Conseils que la princesse de Parme reçoit de
sa mère
(Marcel Proust, A la recherche du temps perdu,
Le côté de Guermantes II, 1921 ; Robert Laffont, collection "Bouqins",
vol. 2 p. 352)
Ce sont les "préceptes orgueilleusement
humbles d'un snobisme évangélique" :
"Rappelle-toi que si Dieu t'a fait naître
sur les marches d'un trône, tu ne dois pas en profiter pour mépriser ceux à
qui la divine Providence a voulu (qu'elle en soit louée !) que tu fusses
supérieure par la naissance et par les richesses. Au contraire, sois bonne pour
les petits. Tes aïeux étaient princes de Clèves et de Juliers dès 647 ; Dieu
a voulu dans sa bonté que tu possédasses presque toutes les actions du canal
de Suez et trois fois autant de Royal Dutch qu'Edmond de Rothschild ; ta
filiation en ligne directe est établie par les généalogistes depuis l'an 63
de l'ère chrétienne ; tu as pour belles-sœurs deux impératrices.
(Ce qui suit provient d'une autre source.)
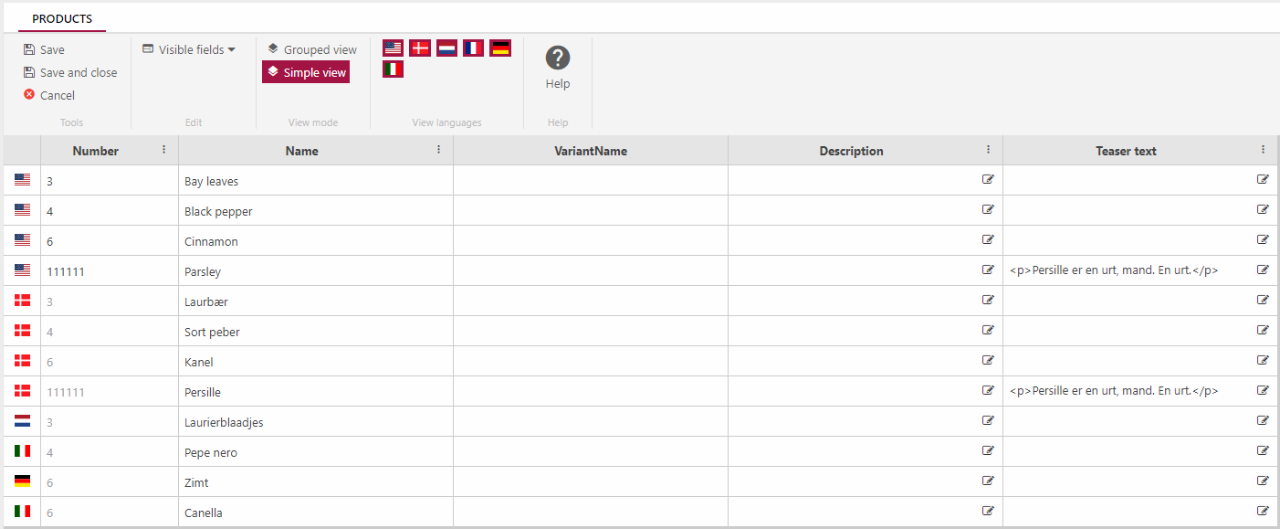1280x529 pixels.
Task: Edit the Teaser text for Parsley
Action: click(x=1263, y=271)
Aussi n'aie
jamais l'air en parlant de te rappeler de si grands privilèges, non qu'ils
soient précaires (car on ne peut rien changer à l'ancienneté de la race et on
aura toujours besoin de pétrole), mais il est inutile d'enseigner que tu es
mieux née que quiconque et que tes placements sont de premier ordre, puisque
tout le monde le sait. Sois secourable aux malheureux. Fournis à tous ceux que
la bonté céleste t'a fait la grâce de placer au-dessous de toi ce que tu peux
leur donner sans déchoir de ton rang, c'est-à-dire des secours en argent,
même des soins d'infirmière, mais bien entendu jamais d'invitation à tes
soirées, ce qui ne leur ferait aucun bien, mais, en diminuant ton prestige,
ôterait de son efficacité à ton action bienfaisante".